Main Page
From CS 294-1 Spring 2013
CS294-1 Spring 2013, Behavioral Data Mining
Sections: W 2-3, and 3-4pm, 310 Soda
Lectures MW 9-10:30am in 306 Soda
CCN: 26922
This is a course about large-scale mining of behavioral data - data generated by people. Examples include the web itself, social media (Facebook, Twitter, Livejournal), digital mega-libraries, shopping (Amazon, Ebay), tagging (Flickr, Digg) repositories (Wikipedia, Stack Overflow), MOOC data, server logs and recommenders (Netflix, Amazon etc). These datasets have an enormous variety of potential uses in health care, government, education, commerce etc. They provide previously-unknown opportunities to understand human behavior, and to provide better services to people. The course will be hands-on and include several assignments on large datasets and a final project.
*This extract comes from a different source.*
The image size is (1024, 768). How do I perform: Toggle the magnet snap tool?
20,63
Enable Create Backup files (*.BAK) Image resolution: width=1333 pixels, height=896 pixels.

The course covers data mining algorithms from general machine learning, causal analysis, social networks and natural language processing. There will be a modest coverage of systems issues: big data toolkits and their affordances, some recent innovations from scientific computing, and GPU programming. Students should have some familiarity with Java or Scala, and will be working with Hadoop and/or Spark, Matlab and BIDMat/BIDMach. Projects will have access to a large number of experimental datasets totaling approximately 6 TB compressed.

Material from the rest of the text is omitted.